Problem to work on: State how many lines of the records contain the string "size", and give no other information.
+++
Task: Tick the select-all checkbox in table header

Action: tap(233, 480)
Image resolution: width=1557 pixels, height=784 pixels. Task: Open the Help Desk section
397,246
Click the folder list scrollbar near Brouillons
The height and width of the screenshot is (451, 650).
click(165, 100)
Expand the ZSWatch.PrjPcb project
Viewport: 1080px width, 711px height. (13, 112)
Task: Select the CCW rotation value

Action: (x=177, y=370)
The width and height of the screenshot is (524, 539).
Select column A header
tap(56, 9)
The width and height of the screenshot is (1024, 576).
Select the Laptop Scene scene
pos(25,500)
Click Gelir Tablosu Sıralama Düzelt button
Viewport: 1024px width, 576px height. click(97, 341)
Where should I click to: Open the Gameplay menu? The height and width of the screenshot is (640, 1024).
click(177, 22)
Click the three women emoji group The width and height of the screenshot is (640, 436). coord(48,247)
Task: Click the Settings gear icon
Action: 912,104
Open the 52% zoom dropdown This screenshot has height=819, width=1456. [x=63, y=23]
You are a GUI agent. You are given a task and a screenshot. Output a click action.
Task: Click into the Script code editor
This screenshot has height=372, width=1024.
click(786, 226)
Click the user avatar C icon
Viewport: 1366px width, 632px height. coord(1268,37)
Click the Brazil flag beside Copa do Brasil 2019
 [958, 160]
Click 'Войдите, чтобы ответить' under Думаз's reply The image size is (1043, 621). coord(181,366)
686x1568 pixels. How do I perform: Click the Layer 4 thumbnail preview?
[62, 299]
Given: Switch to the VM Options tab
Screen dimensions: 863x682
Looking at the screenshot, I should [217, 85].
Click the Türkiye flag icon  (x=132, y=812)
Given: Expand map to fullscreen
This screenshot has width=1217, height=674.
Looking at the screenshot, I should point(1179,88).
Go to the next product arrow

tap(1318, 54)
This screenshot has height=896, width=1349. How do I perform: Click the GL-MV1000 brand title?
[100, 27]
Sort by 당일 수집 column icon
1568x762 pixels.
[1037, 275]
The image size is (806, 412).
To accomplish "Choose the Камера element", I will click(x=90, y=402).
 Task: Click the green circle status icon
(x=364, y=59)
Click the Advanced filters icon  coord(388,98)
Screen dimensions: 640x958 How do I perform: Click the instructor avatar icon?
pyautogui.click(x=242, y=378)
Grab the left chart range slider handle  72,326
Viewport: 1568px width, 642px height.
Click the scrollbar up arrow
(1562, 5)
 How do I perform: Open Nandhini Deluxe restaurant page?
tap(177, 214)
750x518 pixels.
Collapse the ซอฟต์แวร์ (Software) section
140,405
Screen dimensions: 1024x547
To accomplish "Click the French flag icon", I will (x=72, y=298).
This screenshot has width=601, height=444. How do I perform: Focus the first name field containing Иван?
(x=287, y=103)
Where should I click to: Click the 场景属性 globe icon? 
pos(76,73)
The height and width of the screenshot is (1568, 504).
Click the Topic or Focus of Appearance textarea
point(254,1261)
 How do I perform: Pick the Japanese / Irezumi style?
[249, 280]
+++
Task answer: 2